Kuracjusze siorbią jak pelikany po turnusie, a ona tylko kiwa głową i patrzy ze swojego miejsca w kantorku — z daleka, a czasem z bardzo bliska. W jej głowie pojawiają się obrazy tysięcy osób, które siorbały tę samą wodę w dziewięćdziesiątym ósmym, krzywiły się na jej zapach w osiemdziesiątym siódmym, czy mlaskały ze smakiem w siedemdziesiątym dziewiątym.
Przypomina jej się także jakiś przystojny młody kuracjusz, który w osiemdziesiątym trzecim przychodził codziennie tylko dla niej i zerkając, wypijał litr uzdrawiającego płynu.

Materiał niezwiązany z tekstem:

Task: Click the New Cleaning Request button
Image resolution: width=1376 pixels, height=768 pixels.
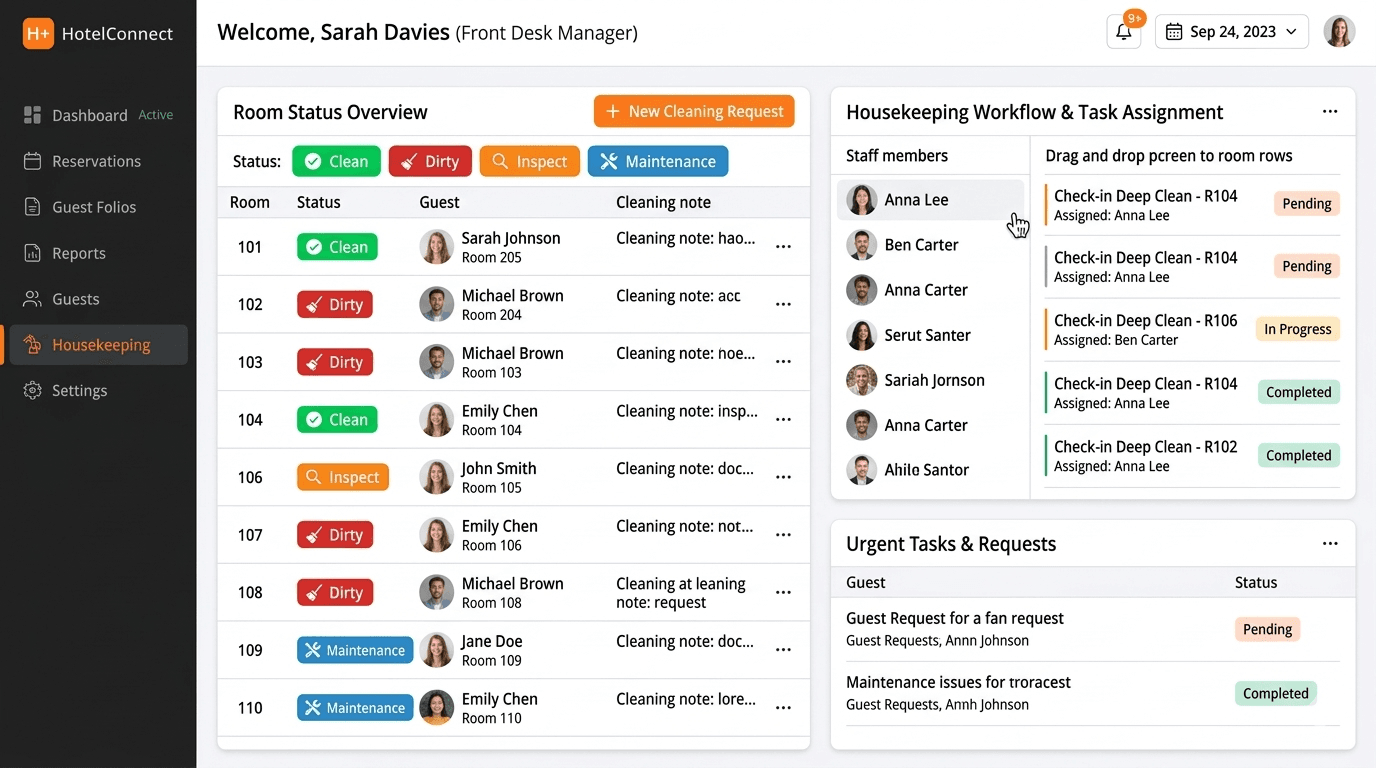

Przypomina sobie również, jak była tu po raz pierwszy — jak wydawało jej się, że ta praca jest nudna i długo tu nie wytrzyma.
I za każdym razem, kiedy w swoich milczących rozważaniach dochodzi do tego miejsca, próbuje się otrząsnąć, myśleć o smaku Wielkiej Pieniawy, Zdroju Wojciech czy Marchlewskiego.
Powtarza te nazwy jedna za drugą, wyobrażając sobie ich ohydny zapach i uzdrawiający, równie niemiły smak.
Czasem ktoś ją pyta, którą wodę poleca albo lubi. Czasem przystojny mężczyzna w jej wieku zadaje pytanie o imię i o to, jakie kwiaty lubi.
A ona odpowiada zawsze tak samo:
– Każda woda ma swój charakter. Jedna leczy wątrobę, druga żołądek, trzecia — jak mawiają starzy bywalcy — „smutek w poniedziałek”.
Choć może jej się wydaje. Może pani z pijalni toczy rozmowy tylko w swojej głowie — tam, gdzie skupia się jak w soczewce sens, historia i niezmienność tych miejsc.
Tych Lądków, Kudów, Polanic i Długopolów.
Pani z pijalni lubi najbardziej tych, którzy są najodważniejsi.
To właśnie oni, według niej, próbują wszystkich wód.
Zaczynają w Lądku, gdzie kopuła pijalni błyszczy jak nowy hełm uzdrowiciela,
potem przenoszą się do Kudowy, żeby napić się tej, co „dla serca i dla odwagi”,
a kończą w Polanicy — tam, gdzie Pieniawa jest tak słona, że nawet problemy mają potem smak morza.
Pani z pijalni nie pyta, skąd przyjechali. Ona wie, że każdy czegoś tu szuka: spokoju, oddechu albo pretekstu, żeby przez chwilę nic nie musieć.
Tylko pić. Powoli.
Bo wody lecznicze z Kotliny Kłodzkiej nie działają natychmiast — one uczą cierpliwości.